Retomando el ejemplo de Discworld, lo que llama la atención en el puzle del cinturón y el pescadero no es la resolución del problema en sí, más bien el hecho de que Rincewind, el protagonista, sea «consciente» de la solución (y del porqué de sus actos) y el jugador no. En una aventura gráfica, el único recurso que posee el jugador es la información que recibe su personaje y el feedback que este le proporciona al interactuar con el entorno. Si el curso de los acontecimientos no resulta evidente para el usuario, pero sí para su avatar, no solo es un problema de comunicación, sino de coherencia interna.

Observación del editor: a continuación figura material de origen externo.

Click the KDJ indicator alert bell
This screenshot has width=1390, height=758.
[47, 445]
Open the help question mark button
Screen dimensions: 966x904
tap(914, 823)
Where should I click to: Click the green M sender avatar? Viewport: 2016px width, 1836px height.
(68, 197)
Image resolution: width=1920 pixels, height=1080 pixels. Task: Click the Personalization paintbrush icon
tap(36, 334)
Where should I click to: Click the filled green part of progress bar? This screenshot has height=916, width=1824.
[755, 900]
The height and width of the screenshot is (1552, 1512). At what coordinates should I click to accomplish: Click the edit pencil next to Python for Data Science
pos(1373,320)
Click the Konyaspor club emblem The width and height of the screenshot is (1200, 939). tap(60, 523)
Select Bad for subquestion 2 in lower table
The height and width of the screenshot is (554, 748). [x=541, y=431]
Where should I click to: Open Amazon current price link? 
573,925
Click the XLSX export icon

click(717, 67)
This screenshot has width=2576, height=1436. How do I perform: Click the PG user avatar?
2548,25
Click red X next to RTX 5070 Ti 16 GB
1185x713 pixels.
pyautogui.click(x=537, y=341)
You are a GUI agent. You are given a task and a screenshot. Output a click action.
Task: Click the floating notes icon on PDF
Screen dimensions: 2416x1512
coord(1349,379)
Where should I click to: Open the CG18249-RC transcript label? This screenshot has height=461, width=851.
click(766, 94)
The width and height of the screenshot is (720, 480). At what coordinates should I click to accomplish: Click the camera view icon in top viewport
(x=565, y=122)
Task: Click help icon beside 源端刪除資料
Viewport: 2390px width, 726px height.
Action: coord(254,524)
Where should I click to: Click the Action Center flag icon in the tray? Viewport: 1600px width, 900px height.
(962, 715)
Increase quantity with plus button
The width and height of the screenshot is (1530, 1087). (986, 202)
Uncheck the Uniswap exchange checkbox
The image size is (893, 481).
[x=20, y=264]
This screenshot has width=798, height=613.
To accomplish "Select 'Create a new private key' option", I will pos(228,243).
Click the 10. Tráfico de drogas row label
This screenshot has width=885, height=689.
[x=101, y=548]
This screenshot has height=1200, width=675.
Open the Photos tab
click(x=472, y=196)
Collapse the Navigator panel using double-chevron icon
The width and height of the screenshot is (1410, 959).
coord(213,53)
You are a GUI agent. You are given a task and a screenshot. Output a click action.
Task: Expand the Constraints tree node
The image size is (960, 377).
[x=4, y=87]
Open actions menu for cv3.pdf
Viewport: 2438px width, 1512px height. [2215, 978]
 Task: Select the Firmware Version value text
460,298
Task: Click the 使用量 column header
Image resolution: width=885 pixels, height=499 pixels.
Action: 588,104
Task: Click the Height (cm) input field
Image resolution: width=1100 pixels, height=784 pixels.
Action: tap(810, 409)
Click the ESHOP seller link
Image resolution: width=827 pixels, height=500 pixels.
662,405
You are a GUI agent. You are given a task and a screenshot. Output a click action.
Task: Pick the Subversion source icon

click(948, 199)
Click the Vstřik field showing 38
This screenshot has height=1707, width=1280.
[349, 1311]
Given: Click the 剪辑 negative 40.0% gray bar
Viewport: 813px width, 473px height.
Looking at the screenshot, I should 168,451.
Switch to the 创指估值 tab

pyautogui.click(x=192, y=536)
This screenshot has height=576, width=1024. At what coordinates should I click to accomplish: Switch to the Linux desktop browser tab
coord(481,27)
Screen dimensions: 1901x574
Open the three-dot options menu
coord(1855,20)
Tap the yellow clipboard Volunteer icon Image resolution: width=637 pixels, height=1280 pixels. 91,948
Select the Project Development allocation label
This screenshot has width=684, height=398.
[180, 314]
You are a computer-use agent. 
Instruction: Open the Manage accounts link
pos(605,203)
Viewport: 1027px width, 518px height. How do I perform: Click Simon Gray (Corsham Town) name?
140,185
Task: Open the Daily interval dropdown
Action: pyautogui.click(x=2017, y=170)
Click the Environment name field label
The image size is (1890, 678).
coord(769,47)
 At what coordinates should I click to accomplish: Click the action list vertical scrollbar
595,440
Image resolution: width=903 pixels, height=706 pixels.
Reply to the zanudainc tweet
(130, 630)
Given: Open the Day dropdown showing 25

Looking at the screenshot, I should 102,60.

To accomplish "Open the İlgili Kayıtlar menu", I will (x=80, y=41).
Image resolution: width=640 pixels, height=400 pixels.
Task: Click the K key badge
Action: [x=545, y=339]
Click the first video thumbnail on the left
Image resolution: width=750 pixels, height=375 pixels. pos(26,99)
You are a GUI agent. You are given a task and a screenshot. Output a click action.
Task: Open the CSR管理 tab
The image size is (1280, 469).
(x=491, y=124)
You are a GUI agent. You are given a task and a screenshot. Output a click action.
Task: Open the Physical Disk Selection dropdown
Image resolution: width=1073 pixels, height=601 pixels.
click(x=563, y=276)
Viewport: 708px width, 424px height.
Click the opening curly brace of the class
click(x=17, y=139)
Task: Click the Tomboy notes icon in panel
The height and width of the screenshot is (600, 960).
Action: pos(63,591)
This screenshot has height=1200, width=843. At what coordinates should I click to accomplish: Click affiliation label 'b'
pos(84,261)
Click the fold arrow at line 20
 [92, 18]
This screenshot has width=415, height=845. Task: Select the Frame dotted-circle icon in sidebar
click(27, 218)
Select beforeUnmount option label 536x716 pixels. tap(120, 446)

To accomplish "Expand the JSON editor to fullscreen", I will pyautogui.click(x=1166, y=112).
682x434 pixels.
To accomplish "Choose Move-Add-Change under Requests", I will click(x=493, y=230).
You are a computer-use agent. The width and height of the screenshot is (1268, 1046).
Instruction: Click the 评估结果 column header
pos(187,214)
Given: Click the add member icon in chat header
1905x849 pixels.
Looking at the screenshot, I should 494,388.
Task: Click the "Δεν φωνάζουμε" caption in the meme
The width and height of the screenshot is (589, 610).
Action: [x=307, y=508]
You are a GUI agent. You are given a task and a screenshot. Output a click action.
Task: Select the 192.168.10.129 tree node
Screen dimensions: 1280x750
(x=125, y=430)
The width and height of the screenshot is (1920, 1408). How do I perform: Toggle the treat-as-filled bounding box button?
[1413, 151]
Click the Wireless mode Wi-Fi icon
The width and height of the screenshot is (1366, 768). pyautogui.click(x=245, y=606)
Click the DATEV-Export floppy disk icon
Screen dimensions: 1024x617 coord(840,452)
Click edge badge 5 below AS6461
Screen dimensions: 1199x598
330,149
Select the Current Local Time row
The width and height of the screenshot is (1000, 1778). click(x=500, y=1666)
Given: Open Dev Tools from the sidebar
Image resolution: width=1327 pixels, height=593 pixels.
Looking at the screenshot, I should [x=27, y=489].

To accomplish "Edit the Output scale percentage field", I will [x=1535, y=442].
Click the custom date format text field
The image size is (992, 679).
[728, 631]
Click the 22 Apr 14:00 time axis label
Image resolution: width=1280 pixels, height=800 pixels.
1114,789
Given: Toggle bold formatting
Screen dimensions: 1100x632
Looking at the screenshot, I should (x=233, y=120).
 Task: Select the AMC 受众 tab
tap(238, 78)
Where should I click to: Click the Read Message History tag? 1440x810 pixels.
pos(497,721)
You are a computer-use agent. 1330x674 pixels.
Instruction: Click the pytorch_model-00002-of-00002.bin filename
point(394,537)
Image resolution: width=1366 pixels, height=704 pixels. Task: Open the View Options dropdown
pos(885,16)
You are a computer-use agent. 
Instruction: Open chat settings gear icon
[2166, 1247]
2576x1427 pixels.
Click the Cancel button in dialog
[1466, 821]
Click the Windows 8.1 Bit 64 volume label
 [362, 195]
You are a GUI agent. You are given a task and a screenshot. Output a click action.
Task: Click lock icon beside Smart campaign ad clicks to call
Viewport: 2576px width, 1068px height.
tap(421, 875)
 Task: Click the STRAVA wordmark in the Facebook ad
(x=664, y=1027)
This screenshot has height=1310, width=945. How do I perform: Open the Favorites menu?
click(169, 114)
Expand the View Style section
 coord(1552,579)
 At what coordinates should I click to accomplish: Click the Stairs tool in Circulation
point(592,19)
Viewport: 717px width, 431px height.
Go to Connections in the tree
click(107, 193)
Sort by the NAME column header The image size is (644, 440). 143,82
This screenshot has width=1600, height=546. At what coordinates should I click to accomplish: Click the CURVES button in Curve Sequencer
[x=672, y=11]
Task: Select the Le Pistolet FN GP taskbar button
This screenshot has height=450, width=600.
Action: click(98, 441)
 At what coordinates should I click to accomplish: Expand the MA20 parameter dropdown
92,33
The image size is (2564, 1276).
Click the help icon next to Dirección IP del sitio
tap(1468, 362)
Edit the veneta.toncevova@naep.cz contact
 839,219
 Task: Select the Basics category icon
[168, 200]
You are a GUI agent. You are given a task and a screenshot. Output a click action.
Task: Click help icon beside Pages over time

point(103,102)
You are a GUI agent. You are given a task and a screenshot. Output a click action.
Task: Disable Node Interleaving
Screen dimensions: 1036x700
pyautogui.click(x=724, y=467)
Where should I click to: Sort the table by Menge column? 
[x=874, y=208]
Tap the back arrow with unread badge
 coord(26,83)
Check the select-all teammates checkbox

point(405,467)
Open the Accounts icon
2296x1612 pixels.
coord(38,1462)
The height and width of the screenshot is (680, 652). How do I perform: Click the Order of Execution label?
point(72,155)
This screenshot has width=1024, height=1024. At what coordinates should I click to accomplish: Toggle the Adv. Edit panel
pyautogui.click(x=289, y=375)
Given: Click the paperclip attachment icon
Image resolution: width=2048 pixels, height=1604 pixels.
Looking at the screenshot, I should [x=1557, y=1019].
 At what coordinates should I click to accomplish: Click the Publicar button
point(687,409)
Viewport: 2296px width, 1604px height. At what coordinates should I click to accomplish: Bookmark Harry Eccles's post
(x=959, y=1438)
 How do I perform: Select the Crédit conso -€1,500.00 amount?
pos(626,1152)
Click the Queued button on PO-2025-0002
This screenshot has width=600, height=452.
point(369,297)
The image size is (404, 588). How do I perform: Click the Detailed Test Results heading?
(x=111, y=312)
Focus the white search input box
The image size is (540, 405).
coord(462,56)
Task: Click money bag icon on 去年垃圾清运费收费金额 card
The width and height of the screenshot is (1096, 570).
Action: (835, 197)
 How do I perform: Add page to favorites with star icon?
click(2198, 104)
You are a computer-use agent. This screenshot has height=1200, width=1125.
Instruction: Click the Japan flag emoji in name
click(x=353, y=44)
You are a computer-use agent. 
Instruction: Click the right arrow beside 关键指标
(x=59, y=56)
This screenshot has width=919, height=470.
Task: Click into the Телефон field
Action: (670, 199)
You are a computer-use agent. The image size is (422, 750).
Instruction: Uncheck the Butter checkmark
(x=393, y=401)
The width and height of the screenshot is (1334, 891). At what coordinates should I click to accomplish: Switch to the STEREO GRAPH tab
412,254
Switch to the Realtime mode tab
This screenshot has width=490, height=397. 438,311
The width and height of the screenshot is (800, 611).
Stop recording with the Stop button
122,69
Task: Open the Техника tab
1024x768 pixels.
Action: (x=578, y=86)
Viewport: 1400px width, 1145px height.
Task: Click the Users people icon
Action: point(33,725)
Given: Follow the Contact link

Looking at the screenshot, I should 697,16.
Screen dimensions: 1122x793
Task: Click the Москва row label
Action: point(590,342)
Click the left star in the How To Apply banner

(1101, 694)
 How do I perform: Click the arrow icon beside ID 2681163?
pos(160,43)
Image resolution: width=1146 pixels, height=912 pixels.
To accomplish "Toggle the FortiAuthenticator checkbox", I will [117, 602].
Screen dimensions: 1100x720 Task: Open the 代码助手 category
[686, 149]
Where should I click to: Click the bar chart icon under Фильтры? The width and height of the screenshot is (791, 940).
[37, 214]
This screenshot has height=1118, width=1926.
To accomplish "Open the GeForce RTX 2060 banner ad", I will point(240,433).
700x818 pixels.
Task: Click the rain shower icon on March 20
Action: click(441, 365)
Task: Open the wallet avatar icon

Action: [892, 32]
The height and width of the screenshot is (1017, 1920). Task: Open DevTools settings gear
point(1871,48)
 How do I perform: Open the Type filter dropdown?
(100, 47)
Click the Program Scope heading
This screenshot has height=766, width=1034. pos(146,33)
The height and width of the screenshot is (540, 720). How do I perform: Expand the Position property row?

Monkey Island 2: LeChuck’s revenge (LucasArts, 1991) ofrece un caso muy concreto de cómo integrar una lógica creativa sin caer en la incongruencia narrativa. Durante la primera parte del juego, nuestro protagonista, el ahora pirata Guybrush Treepwood, ve toda su fortuna arrebatada por un rufián de tres al cuarto llamado Largo LaGrande. Tras una serie de tropiezos, Guybrush acaba en la choza de una hechicera de aspecto tribal que le instruye en el místico arte de los muñecos vudú: una suerte de artilugio arcano fabricado a partir de los efectos personales del objetivo («algo de tela, algo de la cabeza, algo de su cuerpo y algo de sus muertos») con el que Guybrush podría neutralizar fácilmente a Largo sin recurrir a su (inexistente) fuerza física. Este primer capítulo sirve de introducción a un concepto nuevo, la magia vudú, que se desliga de la trama principal durante los subsiguientes actos hasta que se introduce nuevamente en el intervalo final. Si bien es cierto que durante este último capítulo se requiere de bastante más inventiva (y de algo de idea feliz) para reunir los materiales mencionados por la chamán, el jugador ya posee background suficiente como para que el escalado en la dificultad de los puzles resulte justificable.
Tan importante como llevar un buen ritmo narrativo o construir interesantes personajes es mantener la coherencia entre lo que ocurre alrededor del jugador y el objetivo a alcanzar. Obviamente, uno no puede pretender que se lo den todo mascado: el placer de las aventuras gráficas reside precisamente en el reto que supone resolver ciertos enigmas mientras avanzas en su trama. Aun así, como digo, el juego debe de proveer al jugador de todo lo necesario como para que estos tengan cierto sentido, sin confundir solución creativa con otra más irracional. Y si bien es cierto que la línea que separa ambos conceptos es delgada y quebradiza, puede resultar más sencillo diferenciarlos si tenemos en cuenta que, mientras que la creatividad requiere de perseverancia, imaginación y algo de inspiración, la irracionalidad se encuentra únicamente a un pulpo de distancia.